James O’Connor Photo: SuppliedWhat is there to say these days about James O’Connor?
苏州桑拿会所

He is a misdemeanour away from being a sad footnote in n rugby history, if he hasn’t reached that point already.

After a bender in France with Racing 92 player, the former All Black Ali Williams, O’Connor is facing a charge of cocaine possession. Reports suggest it was Williams who is in the hotter water, facing a charge of buying the illicit drug, while O’Connor will likely escape with a fine.

What it means for his playing future, is uncertain. Reportedly the 26-year-old wants to stay in France and is in the process of negotiating a new deal with Toulon. Oh, to be a fly on the wall during his next meeting with colourful club owner Mourad Boudjellal. If his intention is to return to , there will be no consequence leading from the transgression other than a requirement he disclose the charge. Judging by the headlines it generated this weekend, and the long list of disciplinary matters preceding this incident, that disclosure will be a formality.

So what’s the big deal? James O’Connor doesn’t owe rugby, or the n game, anything. His life is his own to live, his talent his own to squander. It is his own regrets with which he will live in a decade or so – and doesn’t that time come around quicker than you think.

If it weren’t for his recent return to for the Brisbane Global Tens, and the clutch of interviews he has given over the past three months about his newfound maturity, perhaps Brand O’Connor’s big night out wouldn’t rate a mention.

But let’s recap.

“Sometimes things don’t turn out how you want it to but you mature with age,” O’Connor told News Ltd three weeks ago.

“I feel like I’m back to the stage where I want to be the best player on the field again. I lost that for a while there, I didn’t think I had but now I know I did.”

He said much the same to Fairfax Media in Europe last November.

“[My motivation] is now flipped to a new level.
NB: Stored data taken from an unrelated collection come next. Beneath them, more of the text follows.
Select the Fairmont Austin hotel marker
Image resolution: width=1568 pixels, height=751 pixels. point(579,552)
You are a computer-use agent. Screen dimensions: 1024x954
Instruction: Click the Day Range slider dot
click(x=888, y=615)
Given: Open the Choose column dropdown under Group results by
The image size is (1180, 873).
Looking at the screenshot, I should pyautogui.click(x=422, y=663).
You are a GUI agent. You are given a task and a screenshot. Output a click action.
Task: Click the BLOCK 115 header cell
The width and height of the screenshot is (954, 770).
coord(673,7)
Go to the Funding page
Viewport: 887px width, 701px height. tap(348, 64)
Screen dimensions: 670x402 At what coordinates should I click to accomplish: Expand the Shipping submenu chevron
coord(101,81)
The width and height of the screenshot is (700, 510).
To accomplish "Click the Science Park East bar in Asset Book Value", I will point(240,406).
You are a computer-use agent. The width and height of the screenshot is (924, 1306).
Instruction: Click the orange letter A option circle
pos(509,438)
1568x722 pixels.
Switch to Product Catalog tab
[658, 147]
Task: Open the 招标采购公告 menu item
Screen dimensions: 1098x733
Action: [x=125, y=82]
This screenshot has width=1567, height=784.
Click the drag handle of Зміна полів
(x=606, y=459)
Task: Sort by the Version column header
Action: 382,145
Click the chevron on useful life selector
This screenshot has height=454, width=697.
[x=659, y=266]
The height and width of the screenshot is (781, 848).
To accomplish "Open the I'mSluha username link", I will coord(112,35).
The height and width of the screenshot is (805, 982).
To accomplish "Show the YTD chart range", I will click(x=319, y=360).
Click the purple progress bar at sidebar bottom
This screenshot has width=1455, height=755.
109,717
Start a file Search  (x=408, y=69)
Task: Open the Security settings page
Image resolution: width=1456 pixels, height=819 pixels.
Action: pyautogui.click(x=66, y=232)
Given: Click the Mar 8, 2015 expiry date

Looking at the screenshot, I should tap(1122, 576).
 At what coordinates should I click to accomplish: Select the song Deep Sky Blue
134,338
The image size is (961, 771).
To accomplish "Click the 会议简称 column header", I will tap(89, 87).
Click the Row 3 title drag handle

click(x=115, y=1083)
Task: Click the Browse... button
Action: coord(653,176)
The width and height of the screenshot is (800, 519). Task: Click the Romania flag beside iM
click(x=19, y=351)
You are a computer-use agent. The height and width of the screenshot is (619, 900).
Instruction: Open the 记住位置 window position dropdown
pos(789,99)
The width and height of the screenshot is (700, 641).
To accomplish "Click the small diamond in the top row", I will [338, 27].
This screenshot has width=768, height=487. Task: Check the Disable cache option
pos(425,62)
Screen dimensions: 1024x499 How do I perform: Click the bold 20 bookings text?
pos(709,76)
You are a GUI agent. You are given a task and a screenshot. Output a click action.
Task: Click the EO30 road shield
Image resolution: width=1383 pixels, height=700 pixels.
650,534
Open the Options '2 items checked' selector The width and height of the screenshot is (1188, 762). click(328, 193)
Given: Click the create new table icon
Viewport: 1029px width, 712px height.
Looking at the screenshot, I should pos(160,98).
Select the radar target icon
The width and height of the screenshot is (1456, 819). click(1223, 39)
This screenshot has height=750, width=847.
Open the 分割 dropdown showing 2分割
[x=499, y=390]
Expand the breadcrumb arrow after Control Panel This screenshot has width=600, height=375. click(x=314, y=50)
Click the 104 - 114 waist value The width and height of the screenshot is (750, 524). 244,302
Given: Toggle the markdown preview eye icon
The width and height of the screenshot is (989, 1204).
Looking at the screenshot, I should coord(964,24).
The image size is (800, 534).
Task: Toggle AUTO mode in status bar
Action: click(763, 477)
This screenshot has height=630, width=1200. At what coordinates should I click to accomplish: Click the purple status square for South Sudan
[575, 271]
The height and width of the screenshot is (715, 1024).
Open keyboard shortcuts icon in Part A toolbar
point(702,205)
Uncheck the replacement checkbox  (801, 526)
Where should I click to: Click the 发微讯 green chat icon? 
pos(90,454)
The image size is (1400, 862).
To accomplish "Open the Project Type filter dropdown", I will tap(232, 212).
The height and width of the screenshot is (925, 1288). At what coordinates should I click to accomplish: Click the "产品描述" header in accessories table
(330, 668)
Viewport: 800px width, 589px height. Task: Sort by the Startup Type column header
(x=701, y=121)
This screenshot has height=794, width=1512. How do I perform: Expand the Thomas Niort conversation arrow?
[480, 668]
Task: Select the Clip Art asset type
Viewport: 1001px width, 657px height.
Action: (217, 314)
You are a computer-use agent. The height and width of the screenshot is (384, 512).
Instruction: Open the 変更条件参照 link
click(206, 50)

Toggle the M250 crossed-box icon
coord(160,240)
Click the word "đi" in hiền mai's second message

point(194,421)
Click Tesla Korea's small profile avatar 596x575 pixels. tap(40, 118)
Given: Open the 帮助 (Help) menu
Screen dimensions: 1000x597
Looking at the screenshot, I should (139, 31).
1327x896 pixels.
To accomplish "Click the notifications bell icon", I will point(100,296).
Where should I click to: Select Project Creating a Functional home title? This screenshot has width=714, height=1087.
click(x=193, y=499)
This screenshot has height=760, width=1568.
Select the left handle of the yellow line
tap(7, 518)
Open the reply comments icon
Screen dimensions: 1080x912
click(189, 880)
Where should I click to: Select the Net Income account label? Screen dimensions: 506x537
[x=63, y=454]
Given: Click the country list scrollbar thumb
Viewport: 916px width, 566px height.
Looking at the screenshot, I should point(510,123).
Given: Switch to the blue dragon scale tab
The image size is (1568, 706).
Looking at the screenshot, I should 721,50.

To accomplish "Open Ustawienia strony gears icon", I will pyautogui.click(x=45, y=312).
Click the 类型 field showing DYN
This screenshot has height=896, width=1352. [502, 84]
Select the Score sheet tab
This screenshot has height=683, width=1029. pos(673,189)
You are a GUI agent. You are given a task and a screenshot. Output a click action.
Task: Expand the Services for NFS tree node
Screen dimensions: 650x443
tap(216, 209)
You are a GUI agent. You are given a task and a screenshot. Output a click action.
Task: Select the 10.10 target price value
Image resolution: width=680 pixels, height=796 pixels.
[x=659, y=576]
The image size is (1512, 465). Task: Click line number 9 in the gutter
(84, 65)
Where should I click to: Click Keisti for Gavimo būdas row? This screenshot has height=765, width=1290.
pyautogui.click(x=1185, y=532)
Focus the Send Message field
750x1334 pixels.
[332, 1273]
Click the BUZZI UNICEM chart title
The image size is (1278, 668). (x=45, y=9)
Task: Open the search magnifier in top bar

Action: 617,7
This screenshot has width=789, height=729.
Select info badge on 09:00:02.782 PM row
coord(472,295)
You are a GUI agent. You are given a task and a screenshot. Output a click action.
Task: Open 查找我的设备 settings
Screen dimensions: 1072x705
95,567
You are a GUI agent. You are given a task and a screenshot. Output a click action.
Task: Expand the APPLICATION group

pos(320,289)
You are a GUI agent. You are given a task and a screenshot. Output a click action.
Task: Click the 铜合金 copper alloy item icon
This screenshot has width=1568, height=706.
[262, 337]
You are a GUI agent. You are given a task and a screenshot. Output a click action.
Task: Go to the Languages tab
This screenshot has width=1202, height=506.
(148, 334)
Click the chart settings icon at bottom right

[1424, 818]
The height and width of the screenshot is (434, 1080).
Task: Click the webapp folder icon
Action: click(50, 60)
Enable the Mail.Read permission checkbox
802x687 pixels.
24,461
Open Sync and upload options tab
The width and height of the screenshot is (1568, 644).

I want to be playing for the Wallabies. I watch all the games and, speaking to all the guys, it’s the pinnacle of rugby. It’s bittersweet as well, because you want to be out there playing. For now, it is pretty tough. That burning desire is there to pull on that jersey again.”

Groan. It’s just so boring to watch. If only he would stop telling ns what he or his manager thinks they all want to hear.

Maybe O’Connor decided three years ago he didn’t care if he ever played again to his potential, or in an n jersey. Maybe he wants to live the good life – big nights out, big holidays, big haircuts – and that’s what his talent will pay for until it won’t anymore.

No worries. Good luck to him. There’s nothing more liberating than being honest with yourself, which often allows you to be honest with those around you, and there are few characters better to write about in sport than those few, honest characters.

Just spare us the tell-alls next time you want a contract, James. And at the age of 26, almost a decade into your professional career, spare us these lines:

“No one taught me how to cope, how to act in this environment. I came straight out of school, I wasn’t the best student, just wanting to play rugby. I wasn’t planning to be anyone’s role model.”

Own your choices now, because you will surely have to own them in 10 years’ time when the money has dried up and the peroxide has taken its toll on your hair follicles.

As Wallabies coach Michael Cheika likes to say, often in defence of good human beings who have done the wrong thing, “the game needs its characters”.

It surely does. That must extend to its sad footnotes, too.